Yeni Kâhinlik Düzeni

11 Yeni Kâhinlik Düzeni Eğer Levililer’in kâhinliği aracılığıyla yetkinliğe erişilebilseydi –nitekim Kutsal Yasa bu kâhinliği öngörerek halka verildi– Harun düzenine göre değil de, Melkisedek düzenine göre başka bir kâhinin gelmesinden söz etmeye ne gerek kalırdı? 12 Çünkü kâhinlik değişince, Yasa da zorunlu olarak değişir. 13 Kendisinden böyle söz edilen kişi başka bir oymaktandır. Bu oymaktan hiç kimse sunakta hizmet etmemiştir. 14 Rabbimiz’in Yahuda oymağından geldiği açıktır. Musa bu oymaktan söz ederken kâhinlere ilişkin bir şey söylemedi. 15 Melkisedek benzeri başka bir kâhin ortaya çıktığından, bu söylediğimiz artık daha da açıktır. 16 O, Yasa’nın soyla ilgili önkoşuluna göre değil, yok edilemez bir yaşamın gücüne göre kâhin olmuştur. 17 Çünkü,
“Melkisedek düzeni uyarınca
Sen sonsuza dek kâhinsin” diye tanıklık ediliyor.
18 Önceki buyruk, zayıflığı ve yararsızlığı nedeniyle geçersiz kılındı. 19 Çünkü Yasa hiçbir şeyi yetkinleştiremedi.

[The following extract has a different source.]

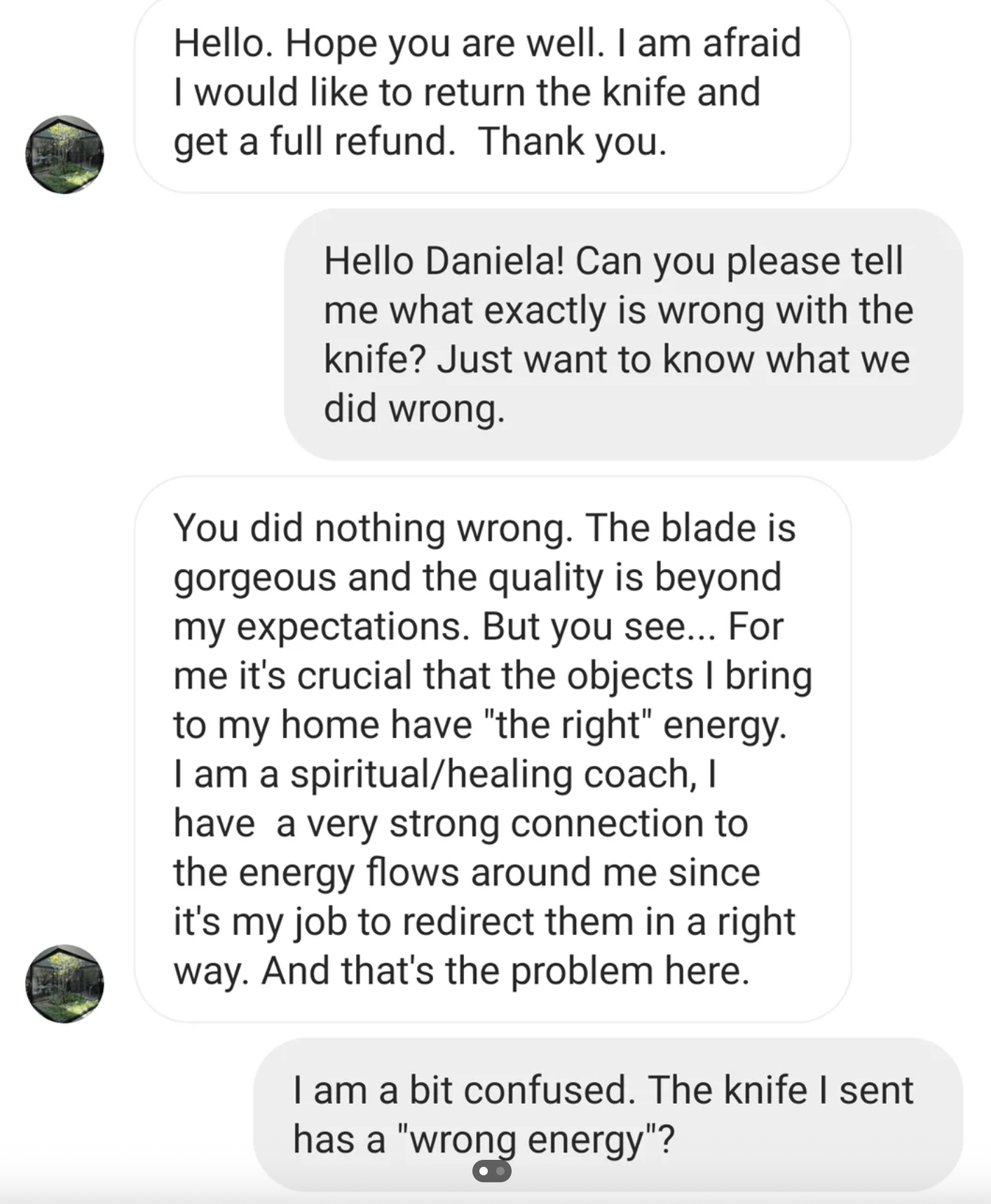
Task: Select the first dot of the page indicator
Action: coord(484,1171)
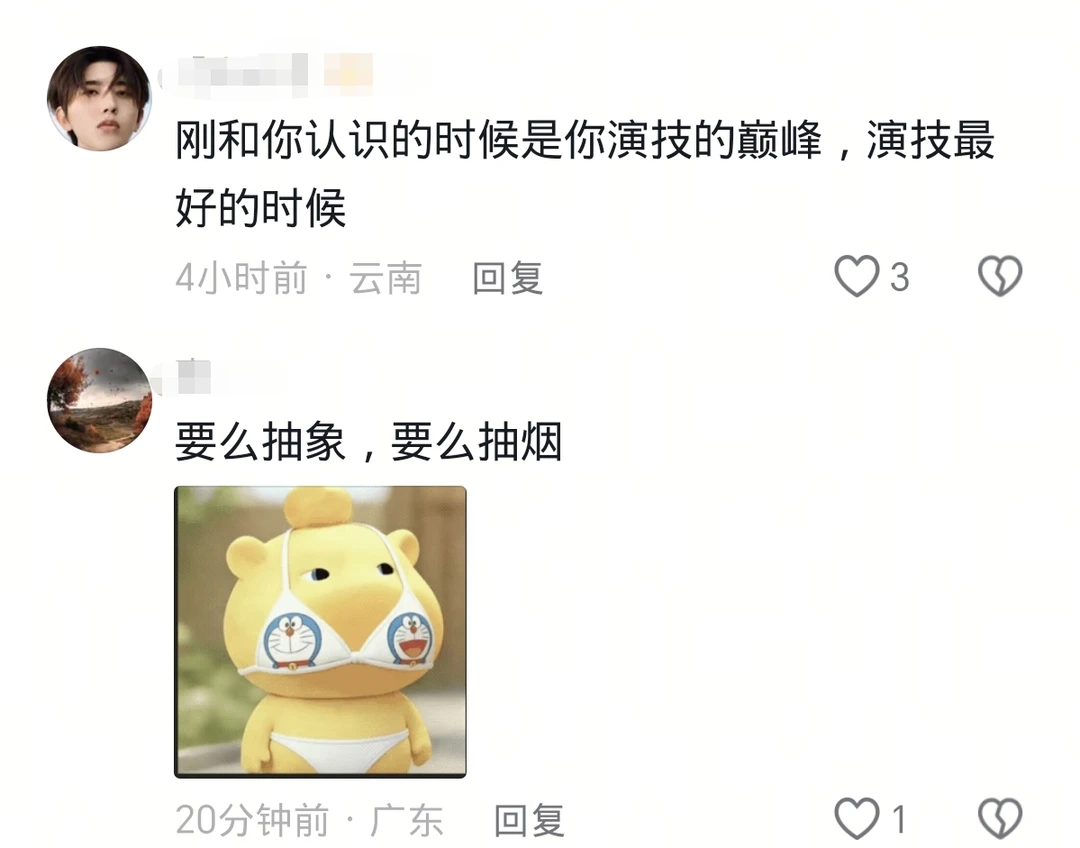Tap the like count 1
The width and height of the screenshot is (1080, 848).
[x=898, y=820]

Bunun yerine, aracılığıyla Tanrı’ya yaklaştığımız daha sağlam bir umut verildi. 20 Bu da antsız olmadı. Öbürleri ant içilmeden kâhin olmuşlardı. 21 Ama O kendisine,
“Rab ant içti, kararından dönmez,
Sen sonsuza dek kâhinsin” diyen Tanrı’nın andıyla kâhin oldu.
22 Böylece İsa daha iyi bir antlaşmanın kefili olmuştur. 23 Önceki düzende çok sayıda kâhin görev aldı. Çünkü ölüm, görevlerini sürdürmelerini engelliyordu. 24 Ama İsa sonsuza dek yaşadığı için kâhinliği süreklidir. 25 Bu nedenle O’nun aracılığıyla Tanrı’ya yaklaşanları tümüyle kurtaracak güçtedir. Çünkü onlara aracılık etmek için hep yaşamaktadır.

Yeni Bir Antlaşmanın Başkâhini

26 Yeni Bir Antlaşmanın Başkâhini Böyle bir başkâhinimiz –kutsal, suçsuz, lekesiz, günahkârlardan ayrılmış, göklerden daha yücelere çıkarılmış bir başkâhinimiz– olması uygundur. 27 O, öbür başkâhinler gibi her gün önce kendi günahları, sonra da halkın günahları için kurbanlar sunmak zorunda değildir. Çünkü kendini sunmakla bunu ilk ve son kez yaptı. 28 Kutsal Yasa, zayıflıkları olan insanları başkâhin atamaktadır. Ama Yasa’dan sonra gelen ant sözü, sonsuza dek yetkin kılınmış olan Oğul’u başkâhin atamıştır.